Dalam kasus ketiga, publik adalah apa yang umum digunakan, apa yang dihapus dari penggunaan khusus dan individu (yaitu pribadi), apa yang dapat diakses oleh semua orang, terbuka untuk siapa saja. Oleh karena itu, masyarakat merupakan kelompok pihak yang memperoleh manfaat dari pemanfaatan tersebut. Alun-alun dan jalan dapat diakses oleh siapa saja yang ingin menggunakannya.
Dalam kasus ini, tempat tersebut bersifat publik karena terbuka untuk penggunaan umum dan oleh karena itu, apa yang terjadi di sana dapat dilihat oleh semua orang. Artinya, mereka mempertemukan tiga indera yang dihadirkan masyarakat. Namun sesuatu bisa saja diumumkan ke publik asalkan dilakukan di depan mata semua orang dan tidak diumumkan ke publik asalkan terbuka untuk semua orang; Misalnya, pernikahan kerajaan menggabungkan paparan publik dengan pembatasan ketersediaannya. Sesuatu bisa saja dipublikasikan sejauh hal tersebut bersifat umum bagi semua orang dan terlihat nyata namun tidak dapat diakses; misalnya, proses pemilu sebelum hak pilih universal.

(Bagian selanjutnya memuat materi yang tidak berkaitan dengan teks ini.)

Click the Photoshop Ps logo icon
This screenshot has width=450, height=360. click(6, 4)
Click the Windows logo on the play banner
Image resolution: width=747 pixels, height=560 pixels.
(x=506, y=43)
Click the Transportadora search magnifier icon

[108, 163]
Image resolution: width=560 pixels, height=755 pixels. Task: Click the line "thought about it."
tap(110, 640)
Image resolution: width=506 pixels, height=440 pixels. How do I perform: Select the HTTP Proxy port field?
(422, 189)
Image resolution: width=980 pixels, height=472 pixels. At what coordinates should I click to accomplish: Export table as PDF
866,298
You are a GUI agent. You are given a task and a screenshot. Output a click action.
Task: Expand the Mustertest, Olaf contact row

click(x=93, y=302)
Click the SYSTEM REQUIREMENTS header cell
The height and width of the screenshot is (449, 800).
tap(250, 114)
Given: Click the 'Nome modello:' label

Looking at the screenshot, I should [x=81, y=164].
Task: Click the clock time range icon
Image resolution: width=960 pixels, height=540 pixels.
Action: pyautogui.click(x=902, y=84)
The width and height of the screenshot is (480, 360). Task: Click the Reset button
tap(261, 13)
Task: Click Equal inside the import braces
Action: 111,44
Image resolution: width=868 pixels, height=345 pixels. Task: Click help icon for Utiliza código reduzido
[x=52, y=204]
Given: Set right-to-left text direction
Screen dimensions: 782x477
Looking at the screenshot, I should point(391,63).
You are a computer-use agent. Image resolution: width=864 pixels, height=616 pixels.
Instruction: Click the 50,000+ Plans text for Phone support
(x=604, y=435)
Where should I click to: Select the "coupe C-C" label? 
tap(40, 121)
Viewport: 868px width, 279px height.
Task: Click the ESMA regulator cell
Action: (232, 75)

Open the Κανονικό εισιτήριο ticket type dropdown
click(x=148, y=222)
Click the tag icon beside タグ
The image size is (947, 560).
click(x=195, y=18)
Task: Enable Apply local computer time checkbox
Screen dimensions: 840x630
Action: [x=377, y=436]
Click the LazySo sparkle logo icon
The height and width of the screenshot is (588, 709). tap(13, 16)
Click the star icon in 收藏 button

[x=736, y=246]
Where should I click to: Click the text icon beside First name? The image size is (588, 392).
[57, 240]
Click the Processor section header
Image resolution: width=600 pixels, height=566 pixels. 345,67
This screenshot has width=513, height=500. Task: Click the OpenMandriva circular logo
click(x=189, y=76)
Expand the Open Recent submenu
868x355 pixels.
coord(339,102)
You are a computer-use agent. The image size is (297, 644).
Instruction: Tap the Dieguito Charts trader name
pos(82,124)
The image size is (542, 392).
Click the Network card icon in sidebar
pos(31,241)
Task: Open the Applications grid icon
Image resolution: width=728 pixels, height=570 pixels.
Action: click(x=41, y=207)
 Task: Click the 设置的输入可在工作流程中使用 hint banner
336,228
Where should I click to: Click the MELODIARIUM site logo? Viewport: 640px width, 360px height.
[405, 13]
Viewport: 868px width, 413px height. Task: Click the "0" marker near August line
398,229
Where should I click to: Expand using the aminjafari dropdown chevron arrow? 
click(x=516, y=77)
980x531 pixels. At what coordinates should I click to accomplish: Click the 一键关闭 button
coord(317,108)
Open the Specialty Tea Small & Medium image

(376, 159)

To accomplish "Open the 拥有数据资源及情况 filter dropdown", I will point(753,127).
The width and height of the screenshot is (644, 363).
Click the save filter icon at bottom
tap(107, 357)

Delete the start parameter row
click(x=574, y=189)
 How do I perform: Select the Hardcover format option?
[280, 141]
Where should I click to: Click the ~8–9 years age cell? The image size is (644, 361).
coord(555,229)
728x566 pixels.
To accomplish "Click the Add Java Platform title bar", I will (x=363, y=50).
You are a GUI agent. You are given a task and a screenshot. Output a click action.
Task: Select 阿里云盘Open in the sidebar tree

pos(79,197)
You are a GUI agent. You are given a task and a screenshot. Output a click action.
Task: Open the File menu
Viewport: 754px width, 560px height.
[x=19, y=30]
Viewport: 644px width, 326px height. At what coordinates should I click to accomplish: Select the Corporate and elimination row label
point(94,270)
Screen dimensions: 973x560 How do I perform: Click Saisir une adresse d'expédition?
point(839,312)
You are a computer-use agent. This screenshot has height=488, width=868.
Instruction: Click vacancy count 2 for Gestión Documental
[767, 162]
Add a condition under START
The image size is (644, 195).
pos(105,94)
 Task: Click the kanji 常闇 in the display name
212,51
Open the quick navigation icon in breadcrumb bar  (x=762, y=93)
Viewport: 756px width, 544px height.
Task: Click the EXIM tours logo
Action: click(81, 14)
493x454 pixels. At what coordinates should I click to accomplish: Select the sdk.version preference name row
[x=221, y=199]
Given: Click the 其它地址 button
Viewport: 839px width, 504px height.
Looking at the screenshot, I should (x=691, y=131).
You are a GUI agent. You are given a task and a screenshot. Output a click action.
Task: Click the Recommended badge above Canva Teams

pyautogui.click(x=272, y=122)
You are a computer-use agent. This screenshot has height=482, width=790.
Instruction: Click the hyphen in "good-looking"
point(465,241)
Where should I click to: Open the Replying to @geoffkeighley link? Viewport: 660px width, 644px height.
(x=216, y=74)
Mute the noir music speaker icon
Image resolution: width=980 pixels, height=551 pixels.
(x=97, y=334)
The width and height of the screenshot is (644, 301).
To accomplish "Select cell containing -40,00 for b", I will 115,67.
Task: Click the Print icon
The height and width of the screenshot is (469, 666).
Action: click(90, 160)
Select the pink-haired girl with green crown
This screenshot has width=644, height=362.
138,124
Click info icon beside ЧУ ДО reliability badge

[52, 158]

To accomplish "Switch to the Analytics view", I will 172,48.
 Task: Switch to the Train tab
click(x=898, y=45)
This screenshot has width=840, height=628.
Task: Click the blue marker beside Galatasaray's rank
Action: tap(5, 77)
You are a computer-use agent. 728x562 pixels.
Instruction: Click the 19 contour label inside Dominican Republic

Perasaan masyarakat yang terakhir ini, meskipun berkaitan erat dengan perasaan sebelumnya, tetap mempertahankan kekhasannya dengan dikaitkan pada pasangan inklusi/eksklusi; Karena alasan ini, Castoriadis mengatakan definisi demokrasi yang terbaik adalah rezim di mana ruang publik benar-benar dan efektif diubah menjadi public milik semua orang, terbuka untuk partisipasi semua orang. Poin terakhir ini menjadi sentral ketika memikirkan warga negara sebagai subjek demokrasi dan publik.